__ENTRIES SUPPLIED__.
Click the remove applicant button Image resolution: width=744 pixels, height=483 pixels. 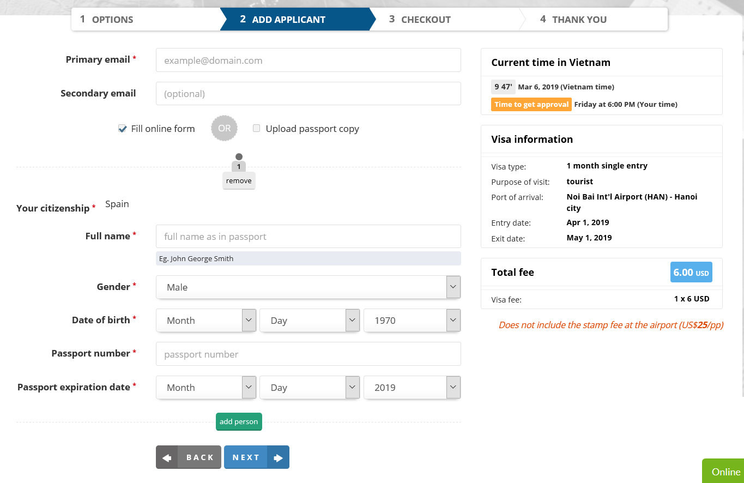click(239, 181)
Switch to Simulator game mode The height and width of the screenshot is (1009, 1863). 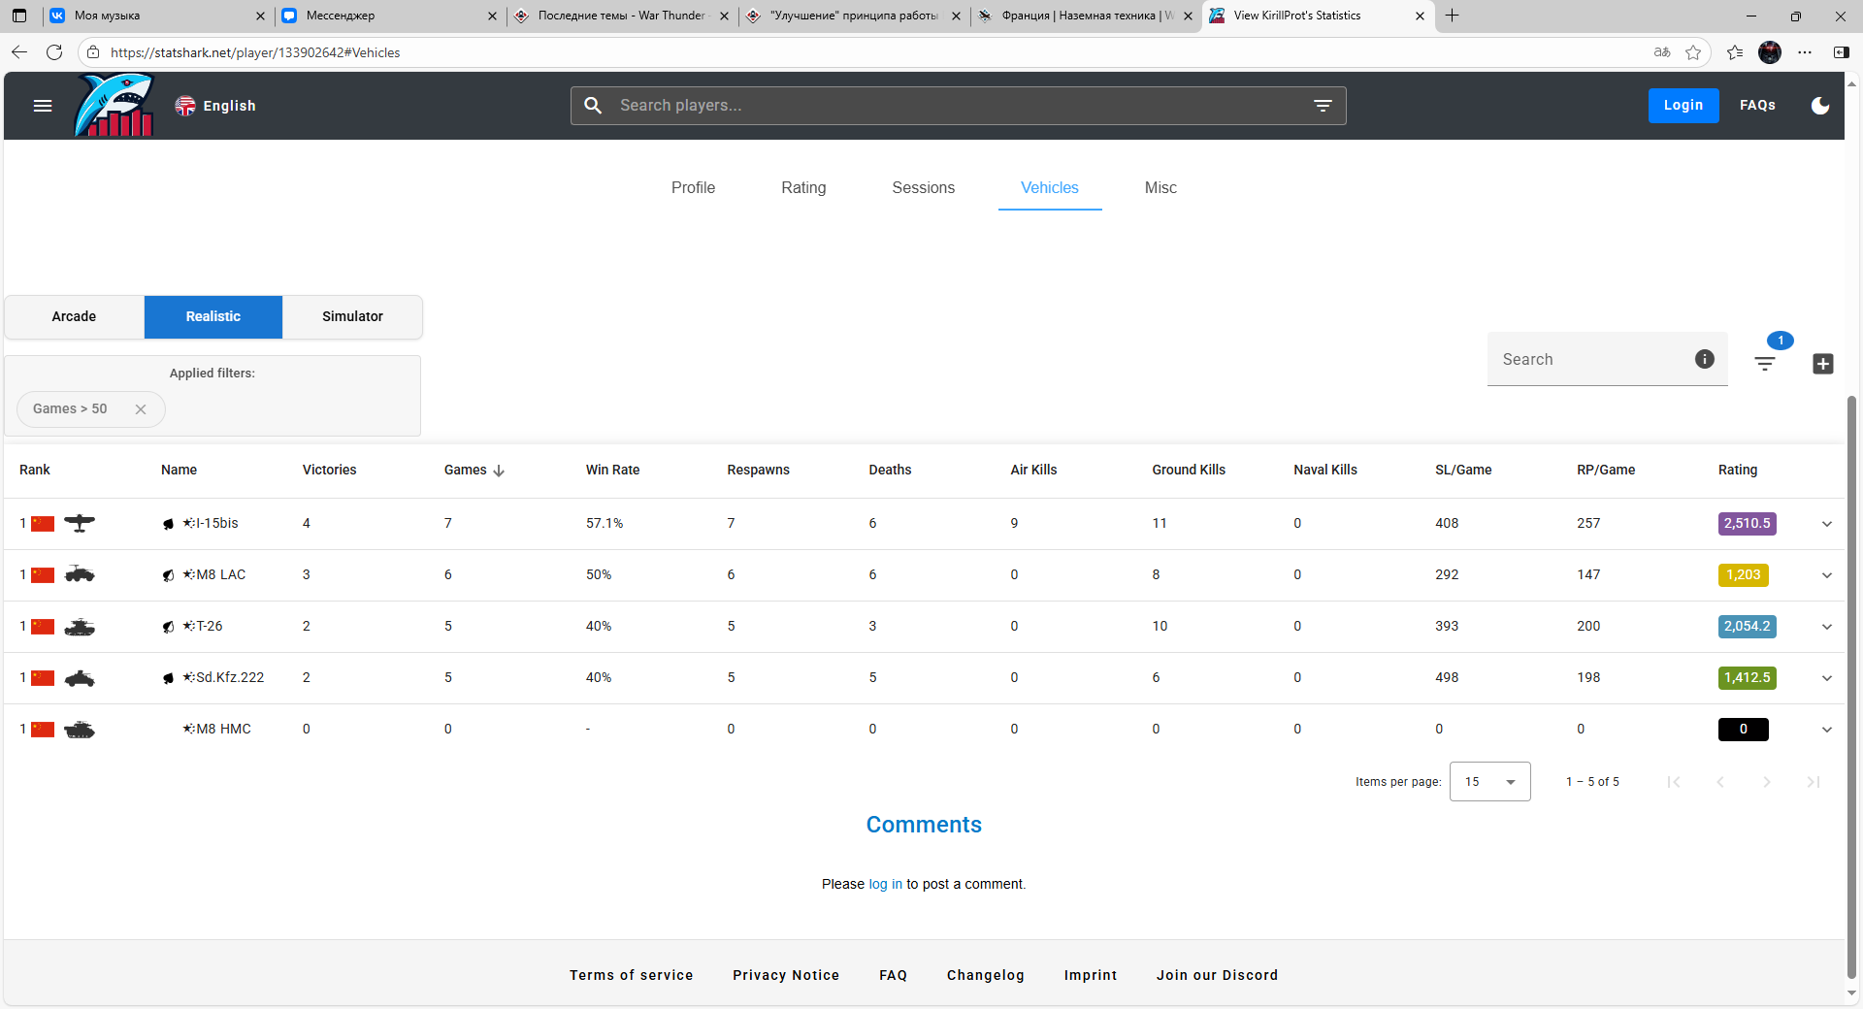pyautogui.click(x=352, y=316)
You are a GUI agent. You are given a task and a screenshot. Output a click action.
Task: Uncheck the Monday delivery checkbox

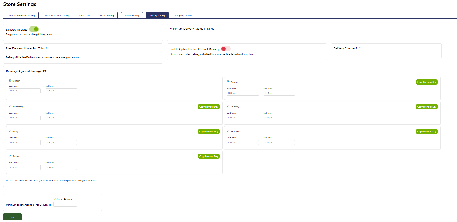(10, 81)
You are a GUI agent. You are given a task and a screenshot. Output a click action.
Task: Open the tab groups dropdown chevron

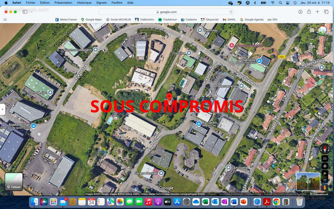coord(31,12)
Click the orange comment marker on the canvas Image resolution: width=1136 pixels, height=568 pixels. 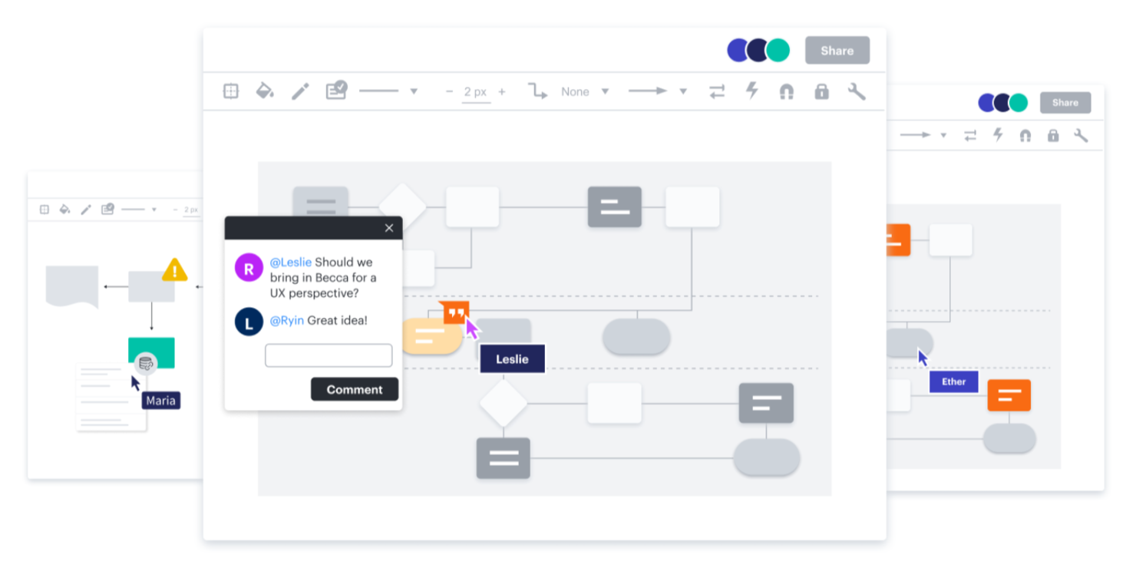pyautogui.click(x=454, y=311)
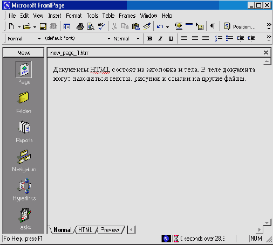Screen dimensions: 273x245
Task: Open the Format menu
Action: [74, 16]
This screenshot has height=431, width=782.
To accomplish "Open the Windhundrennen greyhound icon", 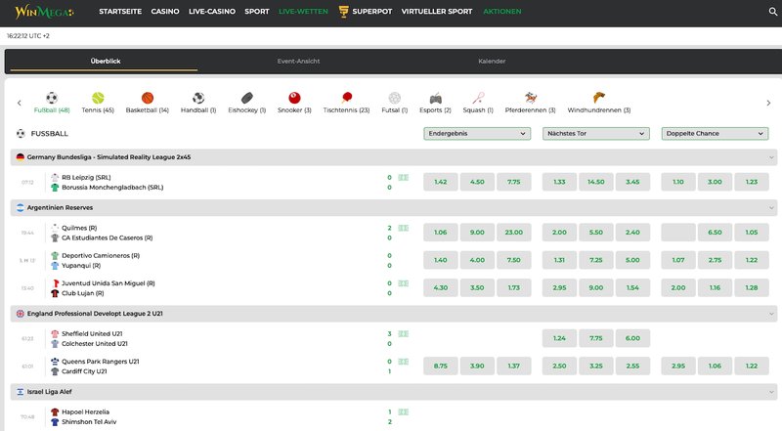I will coord(599,97).
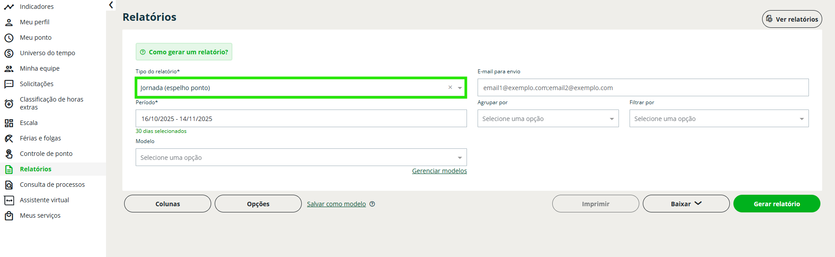Click the Meu ponto clock icon
Screen dimensions: 835x257
click(9, 38)
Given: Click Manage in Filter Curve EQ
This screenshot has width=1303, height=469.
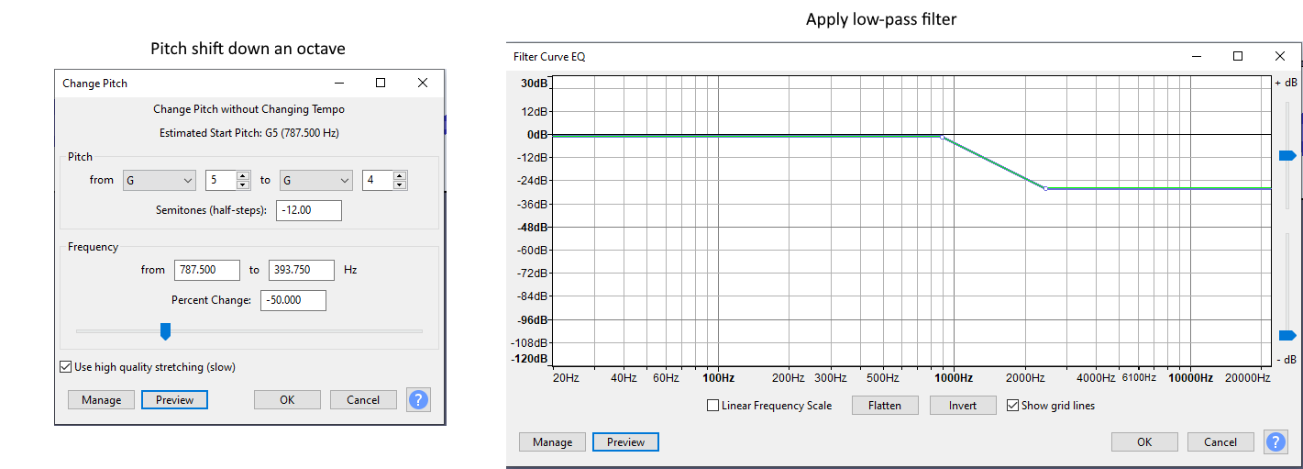Looking at the screenshot, I should (x=552, y=442).
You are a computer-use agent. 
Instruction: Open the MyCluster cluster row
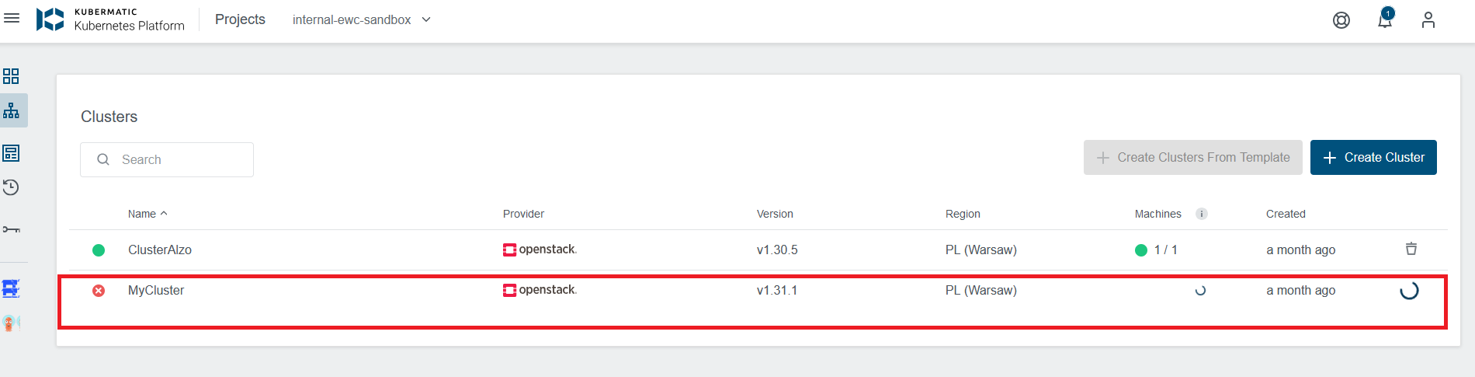point(758,291)
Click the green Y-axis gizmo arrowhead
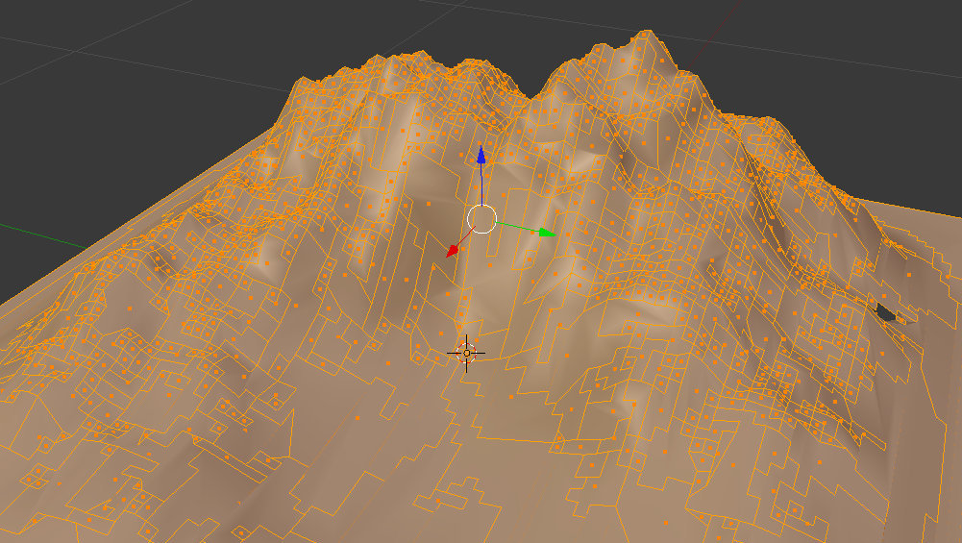 (547, 233)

__HOW TO COMPLETE THIS TASK__. Retyping is limited to the line with "This screenshot has width=1303, height=469." and the lines after it in the material above; give them exactly and leave out the pictures.

__RESPONSE BELOW__.
This screenshot has width=1303, height=469.
Looking at the screenshot, I should (x=552, y=442).
You are a computer-use agent. 
Instruction: Open the MyCluster cluster row
point(758,291)
Click the green Y-axis gizmo arrowhead
 (547, 233)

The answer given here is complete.